La Cour suprême des États-Unis confirme le droit du sol face à l'ordre de Trump
La Cour suprême des États-Unis a fermement confirmé le droit du sol en rejetant un décret exécutif visant à le restreindre, soulignant ainsi un engagement soutenu envers les principes constitutionnels. La décision, prise par six voix contre trois, a contrecarré les efforts du président Trump pour redéfinir l'interprétation de longue date du 14ème amendement, qui accorde la citoyenneté à presque toutes les personnes nées sur le sol américain.

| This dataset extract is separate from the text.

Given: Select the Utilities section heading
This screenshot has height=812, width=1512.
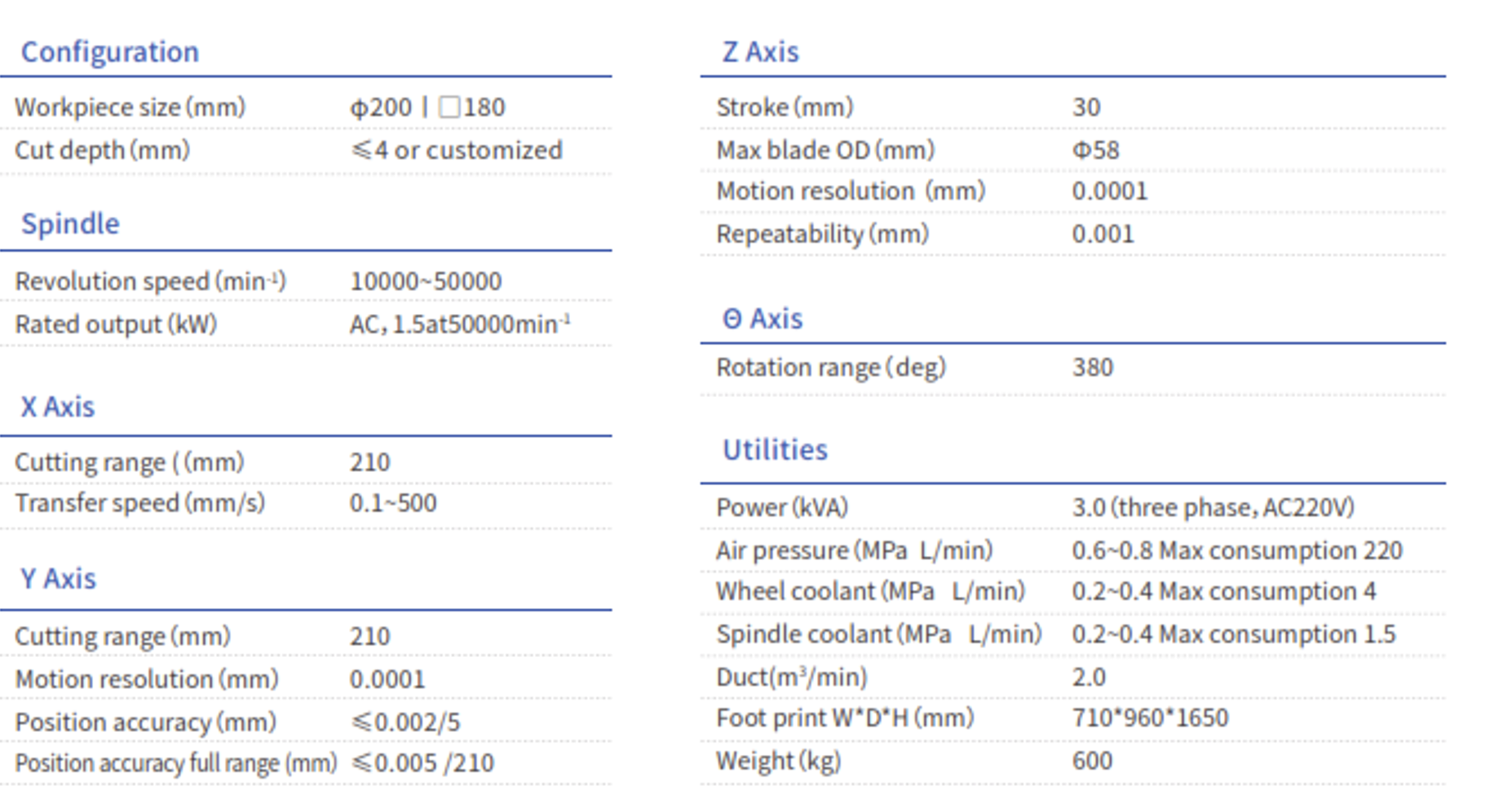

Ce jugement constitue un important revers juridique pour Trump, dont les politiques migratoires ont suscité une controverse considérable et de nombreux défis judiciaires. Bien que la Cour suprême soit divisée avec une majorité conservatrice, les juges ont néanmoins confirmé le blocage de l'ordre de Trump par la cour inférieure. La décision protège la citoyenneté des enfants nés aux États-Unis de parents non-citoyens, une question qui aurait pu potentiellement affecter des centaines de milliers de personnes chaque année.
Le défi, mené par un recours collectif, contestait la conformité du décret exécutif avec le mandat constitutionnel de la clause de citoyenneté. Cette dernière décision renforce le rôle de la cour dans la modération de la portée du pouvoir exécutif en matière d'immigration, un pilier des cadres sociétaux et juridiques des États-Unis.